Chief villain of the film is Alexander Ludwig, as Jameson; he’s a dead-on Alpha Male, the top dog of the wolfpack this film insists on personifying as suited-up playboy wannabes with a penchant for violence. Ludwig’s arrogance and cocksure chat-up with the ladies gives his character a chilling charm, and you can almost imagine this kind of stuff actually working back in the time period the film is set – sometime in the 60’s, from what I can tell. The nameless dudes making up Jameson’s psychopack are grotesquely grinning cheetahs, sic-dogs of war in a brutal game of virginal bloodlust. Although Ludwig is solid and effective in the role, the screenplay’s refusal to give either him, or his cronies, any kind of depth, makes any true evil in the film dissipate too quickly.

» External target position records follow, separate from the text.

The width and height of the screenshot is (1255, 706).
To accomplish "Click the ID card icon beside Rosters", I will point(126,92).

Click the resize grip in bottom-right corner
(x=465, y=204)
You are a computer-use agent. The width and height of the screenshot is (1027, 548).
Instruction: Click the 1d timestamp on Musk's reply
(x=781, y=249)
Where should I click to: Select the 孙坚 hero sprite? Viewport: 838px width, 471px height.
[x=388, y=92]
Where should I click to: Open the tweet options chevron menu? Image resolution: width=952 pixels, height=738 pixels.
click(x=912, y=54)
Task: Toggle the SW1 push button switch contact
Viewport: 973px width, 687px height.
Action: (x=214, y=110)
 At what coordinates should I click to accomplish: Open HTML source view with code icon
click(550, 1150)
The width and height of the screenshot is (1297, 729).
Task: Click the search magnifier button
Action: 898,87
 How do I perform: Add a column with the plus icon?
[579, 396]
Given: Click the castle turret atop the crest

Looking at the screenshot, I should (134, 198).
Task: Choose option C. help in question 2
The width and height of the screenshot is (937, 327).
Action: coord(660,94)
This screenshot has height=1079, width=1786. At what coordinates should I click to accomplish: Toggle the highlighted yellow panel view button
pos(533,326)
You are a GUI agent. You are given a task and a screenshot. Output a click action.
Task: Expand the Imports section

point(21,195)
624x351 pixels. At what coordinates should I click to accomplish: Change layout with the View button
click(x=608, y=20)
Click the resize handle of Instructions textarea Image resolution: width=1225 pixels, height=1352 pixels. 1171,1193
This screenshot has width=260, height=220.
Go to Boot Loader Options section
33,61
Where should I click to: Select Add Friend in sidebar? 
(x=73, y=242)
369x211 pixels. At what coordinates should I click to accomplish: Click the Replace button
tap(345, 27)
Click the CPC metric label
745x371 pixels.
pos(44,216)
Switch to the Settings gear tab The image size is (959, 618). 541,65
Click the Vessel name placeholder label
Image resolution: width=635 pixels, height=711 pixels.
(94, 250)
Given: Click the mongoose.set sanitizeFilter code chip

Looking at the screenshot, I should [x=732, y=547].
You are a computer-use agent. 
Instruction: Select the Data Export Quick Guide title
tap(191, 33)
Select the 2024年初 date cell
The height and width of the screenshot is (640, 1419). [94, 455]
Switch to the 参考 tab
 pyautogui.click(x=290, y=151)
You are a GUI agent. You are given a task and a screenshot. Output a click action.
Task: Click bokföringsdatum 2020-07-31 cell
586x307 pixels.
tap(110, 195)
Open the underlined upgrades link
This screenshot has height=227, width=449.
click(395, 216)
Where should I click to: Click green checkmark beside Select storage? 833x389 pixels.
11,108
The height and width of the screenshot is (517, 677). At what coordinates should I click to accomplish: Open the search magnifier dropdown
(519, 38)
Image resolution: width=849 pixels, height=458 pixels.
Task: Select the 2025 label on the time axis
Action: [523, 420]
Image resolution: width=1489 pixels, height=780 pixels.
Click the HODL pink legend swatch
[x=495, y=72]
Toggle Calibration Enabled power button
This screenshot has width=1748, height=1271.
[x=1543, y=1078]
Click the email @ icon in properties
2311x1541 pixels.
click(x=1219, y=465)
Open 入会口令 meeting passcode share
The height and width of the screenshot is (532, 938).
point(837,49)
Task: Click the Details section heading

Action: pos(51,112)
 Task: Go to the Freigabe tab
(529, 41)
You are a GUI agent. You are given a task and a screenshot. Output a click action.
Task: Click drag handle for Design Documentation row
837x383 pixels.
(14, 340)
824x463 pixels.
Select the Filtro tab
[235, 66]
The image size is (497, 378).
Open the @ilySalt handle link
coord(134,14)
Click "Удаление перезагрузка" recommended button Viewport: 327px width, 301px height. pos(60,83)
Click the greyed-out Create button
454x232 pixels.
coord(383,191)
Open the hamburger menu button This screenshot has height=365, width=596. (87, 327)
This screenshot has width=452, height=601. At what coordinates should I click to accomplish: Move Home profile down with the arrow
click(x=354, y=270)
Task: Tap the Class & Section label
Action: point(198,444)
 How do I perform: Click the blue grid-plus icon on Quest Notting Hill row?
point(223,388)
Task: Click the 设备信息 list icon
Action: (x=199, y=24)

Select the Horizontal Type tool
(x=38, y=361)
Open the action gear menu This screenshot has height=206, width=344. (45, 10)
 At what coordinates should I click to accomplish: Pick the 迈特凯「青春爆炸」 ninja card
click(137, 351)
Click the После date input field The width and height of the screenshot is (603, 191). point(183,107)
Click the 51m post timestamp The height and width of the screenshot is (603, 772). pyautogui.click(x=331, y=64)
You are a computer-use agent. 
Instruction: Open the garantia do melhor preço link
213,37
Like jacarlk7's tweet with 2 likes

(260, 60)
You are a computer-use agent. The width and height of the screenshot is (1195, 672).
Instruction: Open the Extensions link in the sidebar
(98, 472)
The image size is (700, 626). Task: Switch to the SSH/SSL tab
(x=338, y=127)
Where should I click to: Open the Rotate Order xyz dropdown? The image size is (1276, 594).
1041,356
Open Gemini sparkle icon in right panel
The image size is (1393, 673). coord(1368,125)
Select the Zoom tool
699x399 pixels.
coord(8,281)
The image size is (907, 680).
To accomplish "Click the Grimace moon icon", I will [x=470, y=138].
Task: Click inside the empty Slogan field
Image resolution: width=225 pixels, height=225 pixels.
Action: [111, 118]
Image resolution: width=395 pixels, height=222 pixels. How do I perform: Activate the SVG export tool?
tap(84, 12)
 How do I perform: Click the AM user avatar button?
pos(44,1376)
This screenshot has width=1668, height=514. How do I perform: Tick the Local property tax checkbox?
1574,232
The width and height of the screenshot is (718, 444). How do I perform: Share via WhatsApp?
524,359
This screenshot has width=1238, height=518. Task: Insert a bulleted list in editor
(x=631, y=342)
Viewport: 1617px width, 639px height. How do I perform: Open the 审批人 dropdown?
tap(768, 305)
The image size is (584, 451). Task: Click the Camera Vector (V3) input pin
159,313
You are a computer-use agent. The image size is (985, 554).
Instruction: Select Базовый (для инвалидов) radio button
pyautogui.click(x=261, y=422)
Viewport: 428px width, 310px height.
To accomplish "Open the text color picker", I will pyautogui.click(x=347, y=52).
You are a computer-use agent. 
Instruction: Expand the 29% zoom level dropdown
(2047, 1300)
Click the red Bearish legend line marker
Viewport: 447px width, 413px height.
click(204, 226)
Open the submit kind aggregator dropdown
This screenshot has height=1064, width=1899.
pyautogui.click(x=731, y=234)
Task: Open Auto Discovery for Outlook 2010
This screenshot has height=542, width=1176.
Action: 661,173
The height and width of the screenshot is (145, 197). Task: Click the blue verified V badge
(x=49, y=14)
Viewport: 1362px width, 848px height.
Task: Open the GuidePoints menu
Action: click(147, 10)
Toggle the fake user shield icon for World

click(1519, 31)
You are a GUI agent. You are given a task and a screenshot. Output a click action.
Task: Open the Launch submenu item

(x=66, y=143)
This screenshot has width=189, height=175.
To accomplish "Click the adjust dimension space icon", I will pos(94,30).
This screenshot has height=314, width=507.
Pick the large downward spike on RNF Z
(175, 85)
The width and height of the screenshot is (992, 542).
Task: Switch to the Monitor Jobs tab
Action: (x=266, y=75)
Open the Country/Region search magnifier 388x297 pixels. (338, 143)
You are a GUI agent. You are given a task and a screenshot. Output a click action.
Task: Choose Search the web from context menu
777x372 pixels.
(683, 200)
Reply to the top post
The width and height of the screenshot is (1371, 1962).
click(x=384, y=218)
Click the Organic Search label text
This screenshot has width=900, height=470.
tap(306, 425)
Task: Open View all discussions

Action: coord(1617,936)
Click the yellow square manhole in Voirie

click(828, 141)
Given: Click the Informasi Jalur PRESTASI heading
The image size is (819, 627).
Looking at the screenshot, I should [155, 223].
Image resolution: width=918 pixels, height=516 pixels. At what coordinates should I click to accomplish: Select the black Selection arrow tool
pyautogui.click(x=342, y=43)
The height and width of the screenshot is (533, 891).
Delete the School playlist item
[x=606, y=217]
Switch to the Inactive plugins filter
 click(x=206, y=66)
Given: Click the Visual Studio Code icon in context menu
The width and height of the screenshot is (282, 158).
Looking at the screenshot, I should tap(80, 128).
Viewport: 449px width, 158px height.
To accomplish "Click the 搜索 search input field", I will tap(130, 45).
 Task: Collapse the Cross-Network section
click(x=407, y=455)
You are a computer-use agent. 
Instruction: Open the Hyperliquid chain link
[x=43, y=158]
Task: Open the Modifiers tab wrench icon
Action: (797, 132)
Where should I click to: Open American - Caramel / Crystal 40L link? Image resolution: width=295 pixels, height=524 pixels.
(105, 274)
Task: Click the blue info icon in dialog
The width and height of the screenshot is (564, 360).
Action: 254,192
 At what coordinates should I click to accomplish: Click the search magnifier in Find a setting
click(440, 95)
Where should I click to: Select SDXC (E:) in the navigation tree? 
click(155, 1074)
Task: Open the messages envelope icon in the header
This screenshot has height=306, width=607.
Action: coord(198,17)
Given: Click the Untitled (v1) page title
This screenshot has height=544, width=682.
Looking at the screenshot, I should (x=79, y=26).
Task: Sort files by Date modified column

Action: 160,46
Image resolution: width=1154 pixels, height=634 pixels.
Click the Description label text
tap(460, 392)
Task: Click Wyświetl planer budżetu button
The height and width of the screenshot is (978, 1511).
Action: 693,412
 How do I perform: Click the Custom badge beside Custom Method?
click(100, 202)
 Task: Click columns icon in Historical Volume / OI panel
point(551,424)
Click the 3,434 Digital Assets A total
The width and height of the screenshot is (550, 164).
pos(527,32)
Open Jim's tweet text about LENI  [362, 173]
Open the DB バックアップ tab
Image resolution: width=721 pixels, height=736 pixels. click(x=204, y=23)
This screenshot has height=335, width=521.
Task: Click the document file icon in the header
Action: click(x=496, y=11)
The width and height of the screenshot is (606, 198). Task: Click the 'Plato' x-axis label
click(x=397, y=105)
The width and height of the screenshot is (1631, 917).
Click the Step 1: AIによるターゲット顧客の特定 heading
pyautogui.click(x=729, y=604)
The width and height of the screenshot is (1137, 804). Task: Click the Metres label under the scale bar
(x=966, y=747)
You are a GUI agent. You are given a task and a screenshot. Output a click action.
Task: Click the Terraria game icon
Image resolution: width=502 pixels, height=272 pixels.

Final Girl’s silk-stockinged visage of light, color and chromatic starkness bring into sharp focus the miffling, insipid concoction of human depravity and borderline narcissistic film-making. It’s a drag, this film, and whatever the point is becomes lost in Tyler Shields’ style-over-substance fumbling efforts. In going for a malevolent undercurrents and slow-burn thrills or tension, Final Girl misses the mark. By a wide, wide margin.